Collected data
◇ ◇ ◇ ◇ ◇
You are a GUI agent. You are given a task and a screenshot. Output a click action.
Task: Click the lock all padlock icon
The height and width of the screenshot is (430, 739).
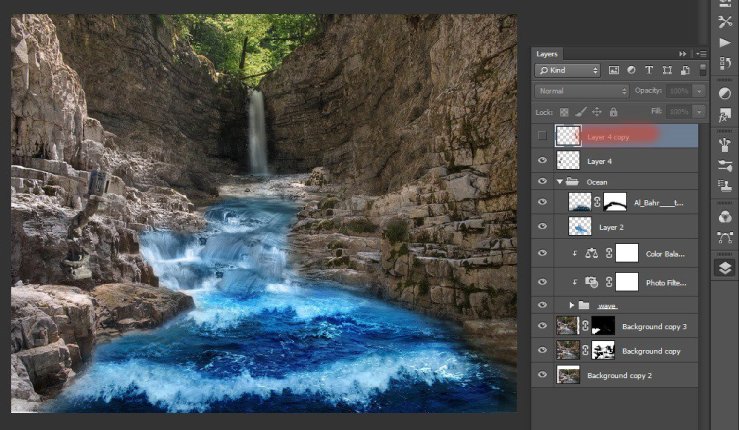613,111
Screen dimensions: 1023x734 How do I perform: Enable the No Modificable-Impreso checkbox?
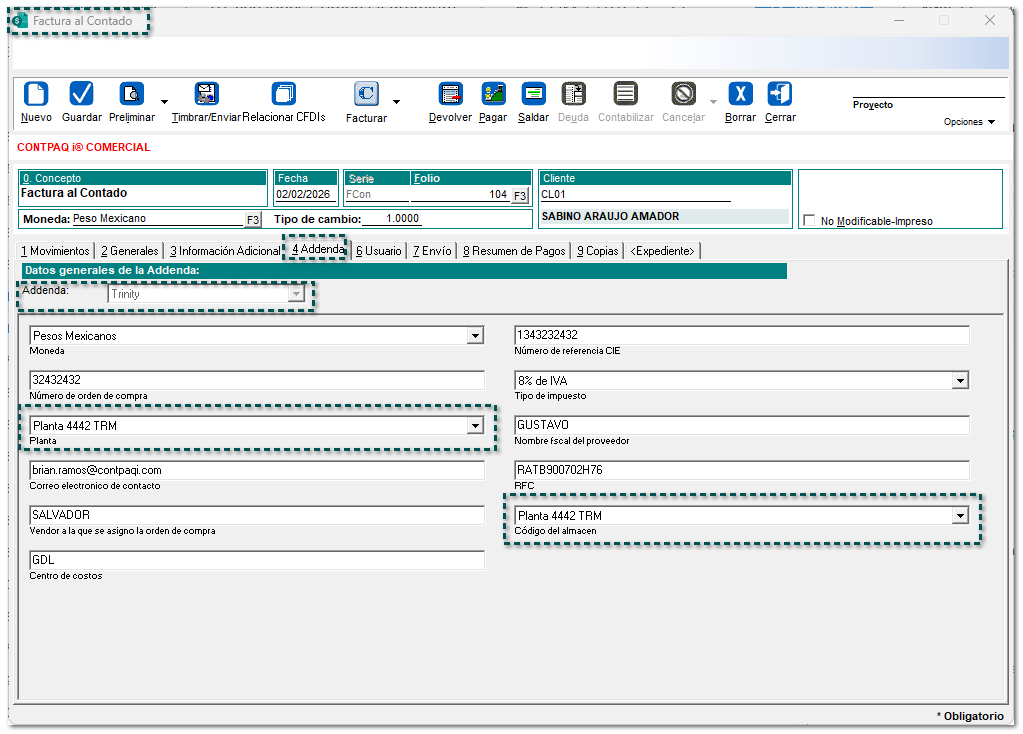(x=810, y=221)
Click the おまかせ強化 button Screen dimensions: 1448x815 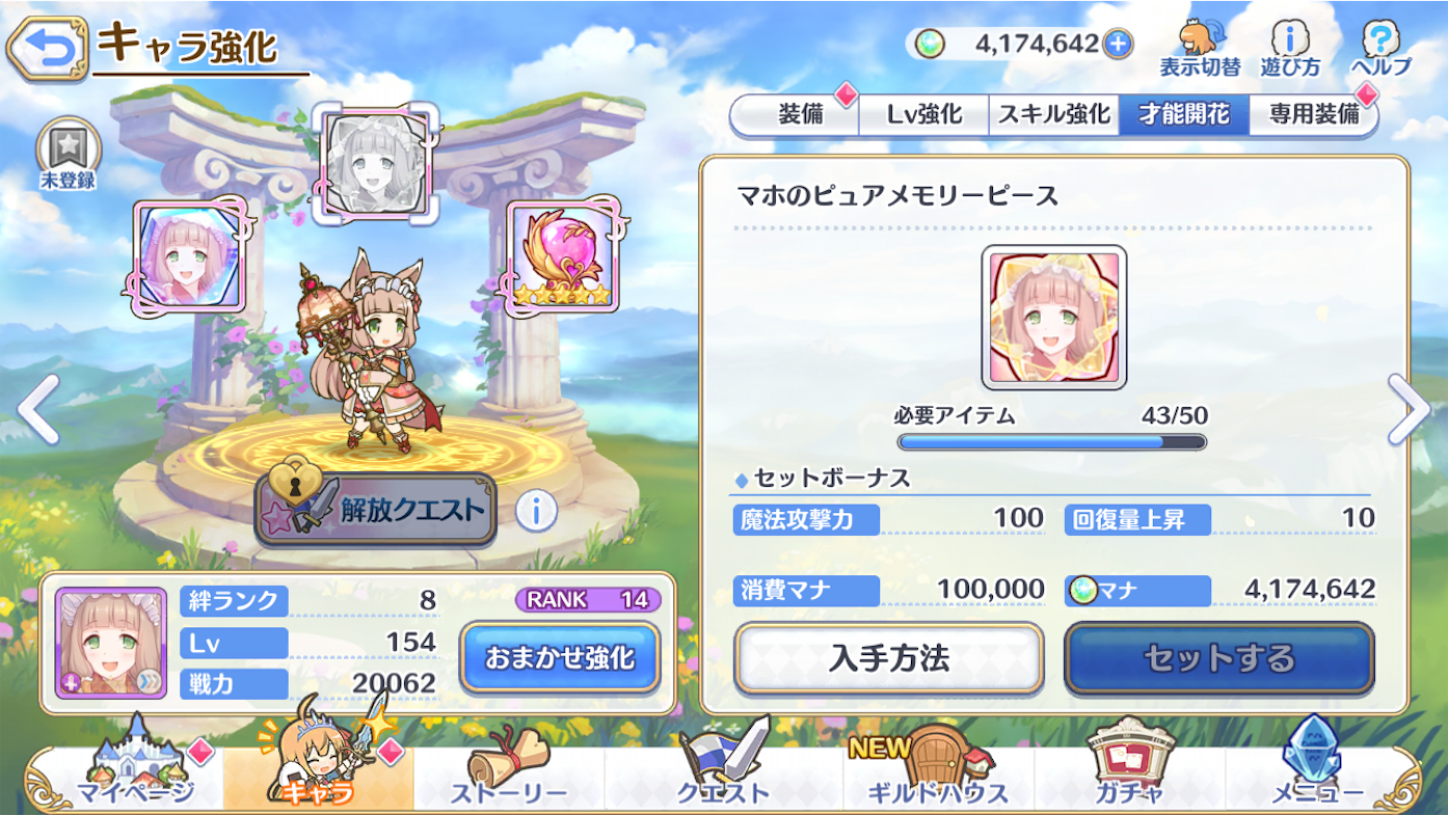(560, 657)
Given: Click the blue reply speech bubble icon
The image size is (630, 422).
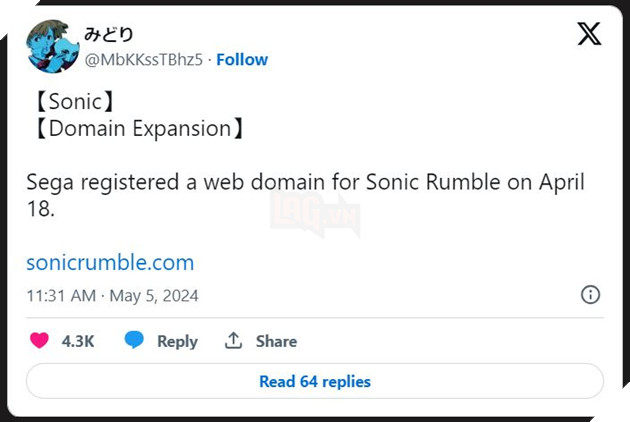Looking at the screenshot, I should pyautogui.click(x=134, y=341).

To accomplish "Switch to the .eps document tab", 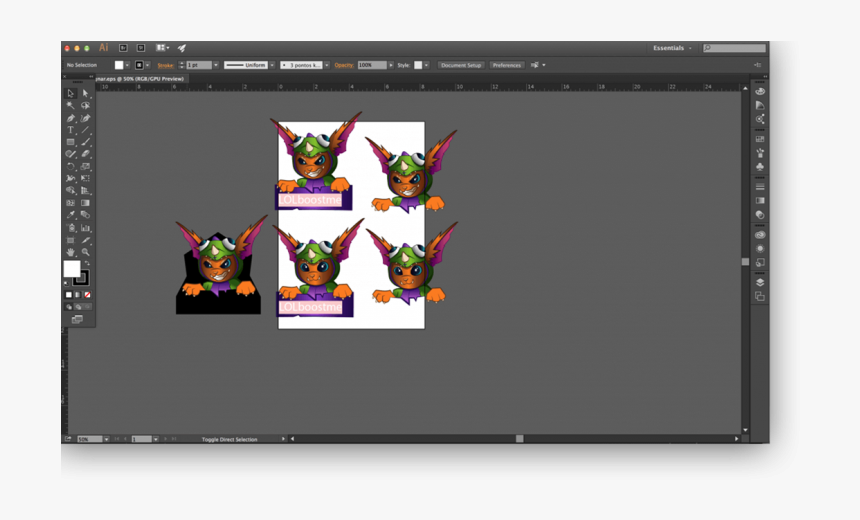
◇ ◇ ◇ ◇ ◇
— Your objective —
The lines to reproduce run from the line containing "Given: Click the" through the last line of the records above, both included. Copy them exactly and drop the pictures.

— Exercise answer —
Given: Click the blue reply speech bubble icon
The image size is (630, 422).
Looking at the screenshot, I should pyautogui.click(x=134, y=341).

To accomplish "Switch to the .eps document tab", 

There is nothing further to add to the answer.